Beware of SMiShing (phishing text messages) Appearing to Come from KeyBank
Key employees, clients and non-clients have reported that they’ve received suspicious text messages (a.k.a. SMiShing) claiming to be from KeyBank. These text messages are not from KeyBank and should not be trusted.
These text messages state: “KeyBank is undergoing a server upgrade. Follow this link http://... to update your account to avoid account limitation.” (Note: The link name is not shown in full here for security purposes.)
If the link is followed, users are taken to a fake KeyBank login page where they are asked to enter login credentials (i.e., username and password) for their KeyBank account, which the fraudsters then steal to try to log into your account.
What to Know
- It is important to remember that cybercriminals have several ways to access cell phone numbers, so you should never assume that someone contacting you via cell phone is an organization or person to whom you’ve given your number.
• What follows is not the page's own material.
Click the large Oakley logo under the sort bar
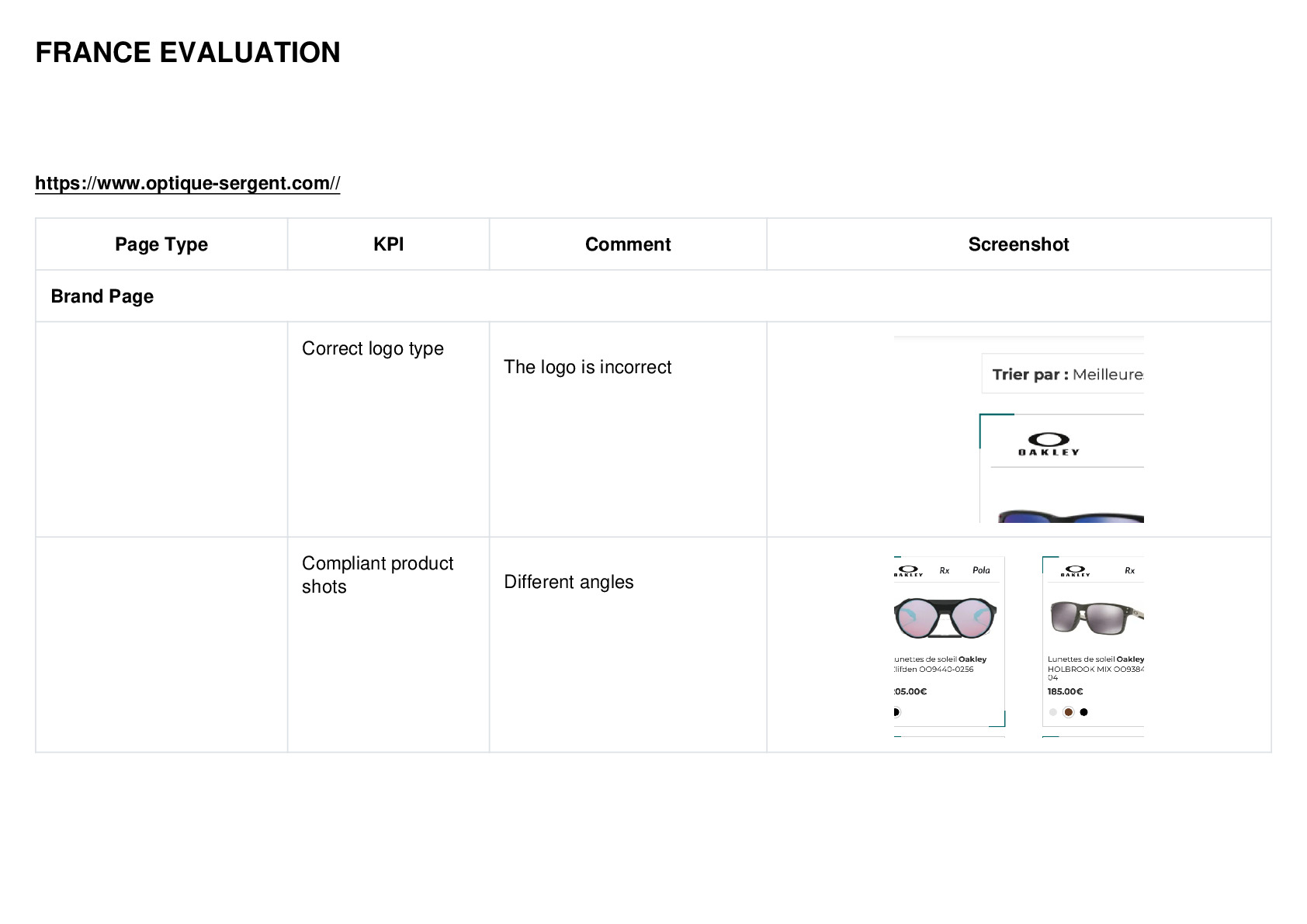pyautogui.click(x=1049, y=444)
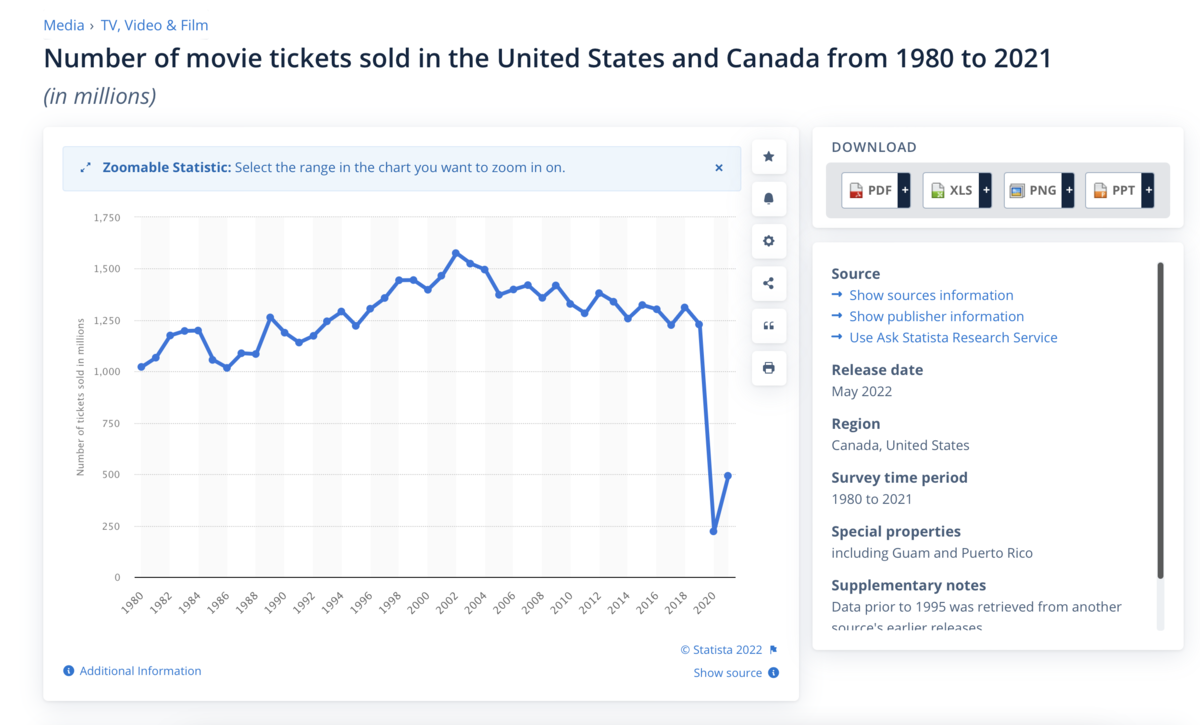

- Typically, suspicious/fraudulent text messages are unsolicited and appear to come from a legitimate source that wants you to provide important security or account access information. Fraudulent text messages often include a request to take action by following a link or by calling a telephone number.
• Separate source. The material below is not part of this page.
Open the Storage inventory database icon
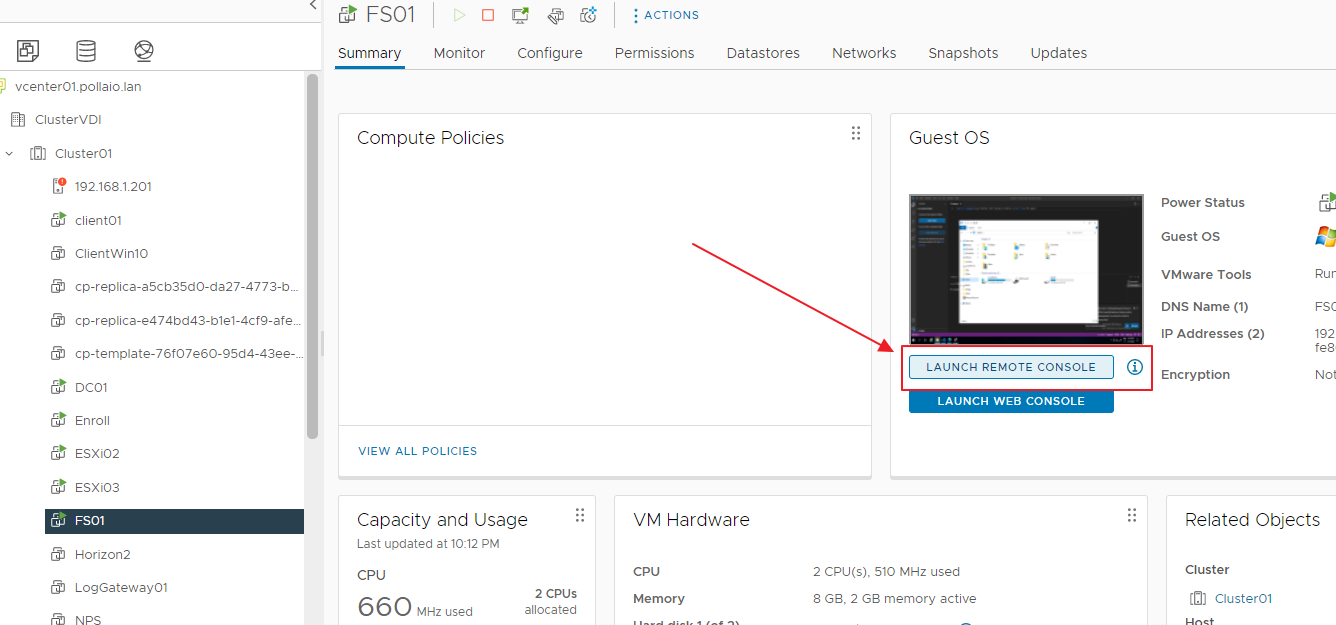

- Text messages are one of several ways KeyBank may contact clients. One way we legitimately contact you via text is to provide a KeyBank Fraud Alert of a potentially suspicious card-related transaction; the text message will include specific information about the transaction in question with response options via text or phone to confirm or deny the transaction.
What to Do
- If you receive a suspicious text message that appears to come from KeyBank with an urgent tone about an account and a request to provide important security or account access information by clicking a link or calling a phone number, do not take the requested action. Take a screen shot of the text message, attach it in an email and send it to firstname.lastname@example.org, then delete the text message from your phone.
- If you cannot take a screen shot, document the text message content, including the link name or phone number asked to call, into an email and send it to email@example.com.
- If you are unsure whether the text message is legitimate, you can always contact KeyBank’s Customer Service at 800-KEY2YOU® (539-2968). For clients using a TDD/TTY device, please call 1-800-539-8336.
- For Key clients or businesses, if you followed a link or called the phone number in a suspicious text message and provided any personal information or any information about your KeyBank account, immediately contact Key’s Fraud & Disputes Hotline at 800-433-0124.